There are moments within this book - often linked with intense grief - that I think will remain with me for ever, wonderful moments that moved me to tears. There's a vividly described scene at Melissa's funeral where her father Harold sits with his hands poised over the piano - Melissa's mother Rose trying to understand a specialist's complex explanation of Melissa's illness and the prognosis - another where an argument takes place over the appropriate person to be given the leg of the turkey at dinner - and yet another where two sit side-by-side on a piano stool. In fact, this book overflows with wonderful images - spiders, an illuminated planetarium, the cascade of a spilled bag of oranges, a blank television screen, the shared smile of two co-workers.
This is a book with a vast cast of characters in the many and varied residents of Spark Close, every one detailed to an amazing degree, every one entirely real, living and breathing.
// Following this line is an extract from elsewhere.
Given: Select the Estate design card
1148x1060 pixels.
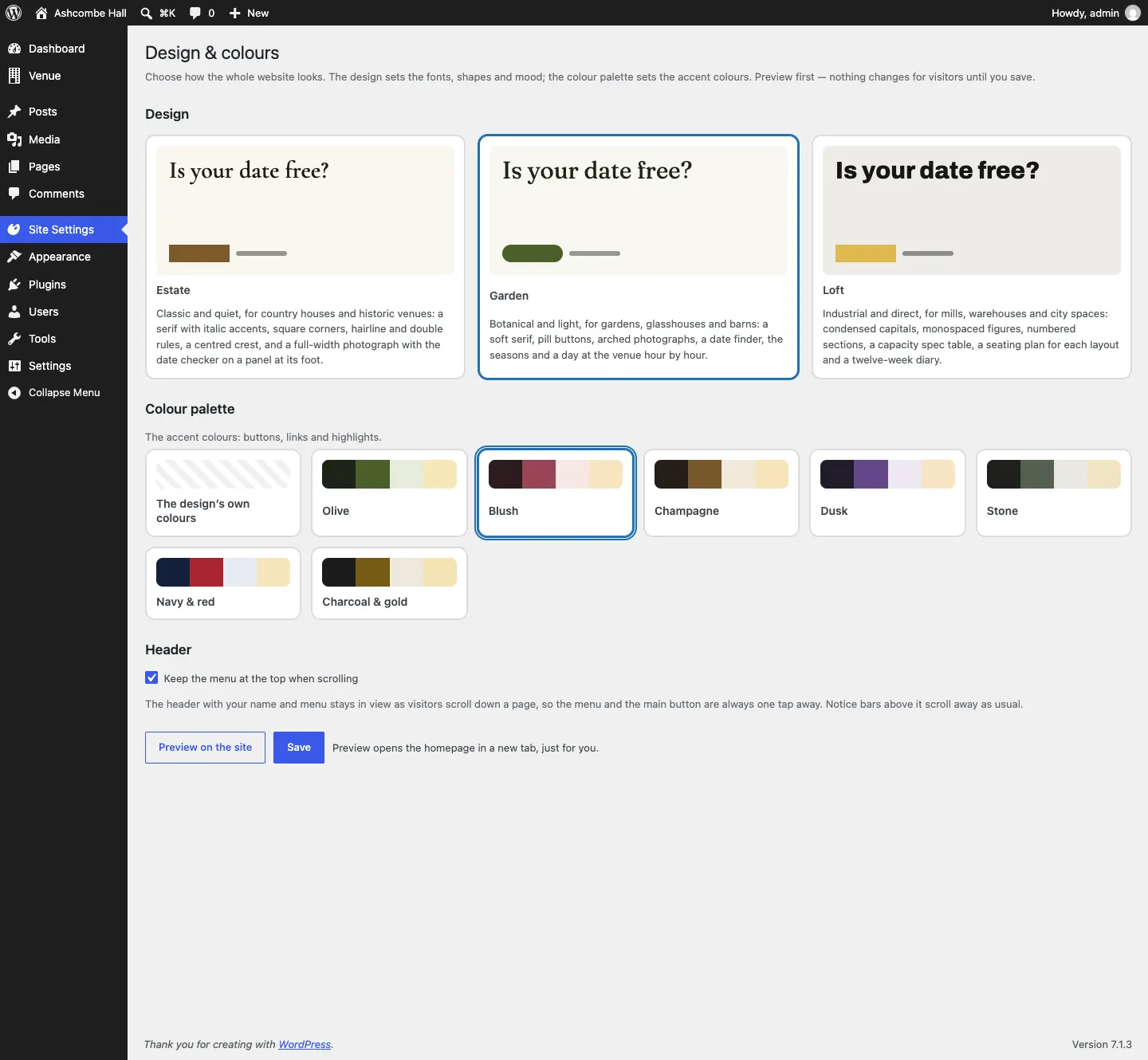Looking at the screenshot, I should point(305,257).
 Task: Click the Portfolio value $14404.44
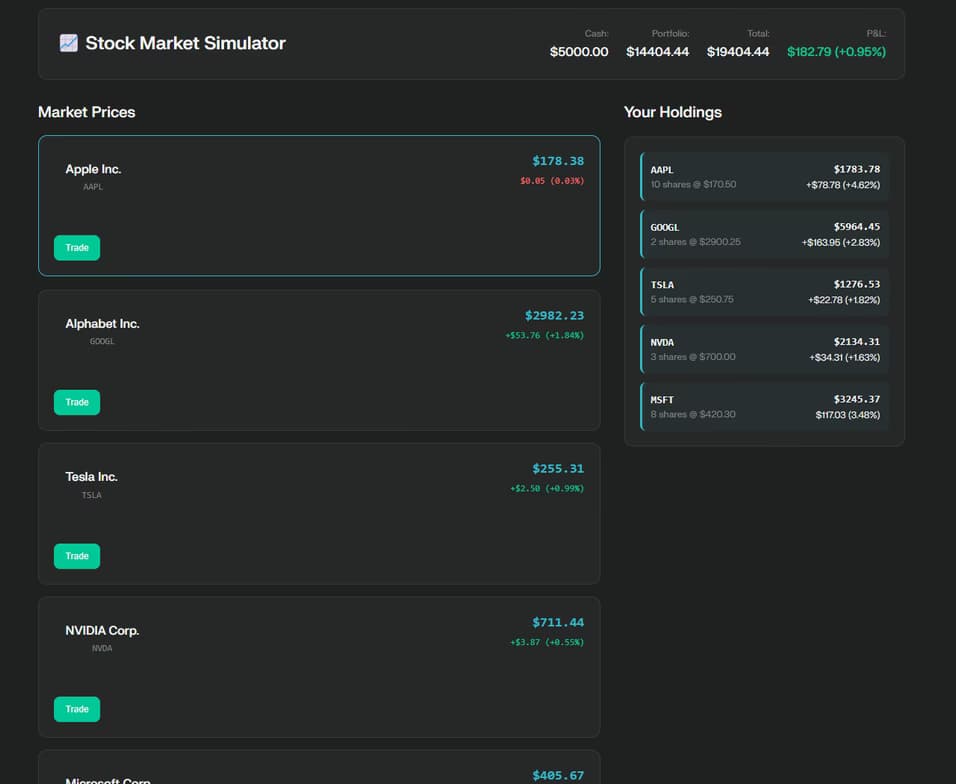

The phenomenon with which the book opens introduces them all, as they congregate in the street, driven there by their shared experience - everyone, that is, except Melissa's family, who at the moment of her death are isolated by their grief. But I don't want to over-emphasise that grief - although it's the emotion on which the story turns, there are also moments of fun, of real joy, of incidents at which you smile and cringe, and other points where I actually laughed out loud. I said I wasn't going to describe the many characters, but I must mention Kirsten, an absolute tour-de-force - perfectly drawn, probably the one resident you really wouldn't want living next door, but totally mesmerising, both desperately sad and very funny.
The way this book is constructed is complex and fascinating - the central part a series of vignettes ("variations" in a musical context) focusing on members of Melissa's immediate family, each one with a musical ebb and flow of its own. The sense of music is so strong that you feel the changes in tempo, volume and mood - the passages that reflect and repeat a theme, the key changes that startle you a little, the occasional pieces played fortissimo, the moments of diminuendo. There are whole chunks of this book that really shouldn't work - the documentary style at its start, the long passages explaining the impact of acute lymphoblastic leukaemia, the explanation of entropy in thermodynamics - but they most emphatically do.
I won't pretend that I didn't find this book a challenge at times - it's not the easiest of reads for a whole range of reasons, both intellectual and emotional - but once I found myself caught up in its rhythm I just couldn't set it aside. And when I finished reading the simply wonderful coda - the "afterwards" - I had an immense smile on my face and a feeling of absolute satisfaction. Do give it a try.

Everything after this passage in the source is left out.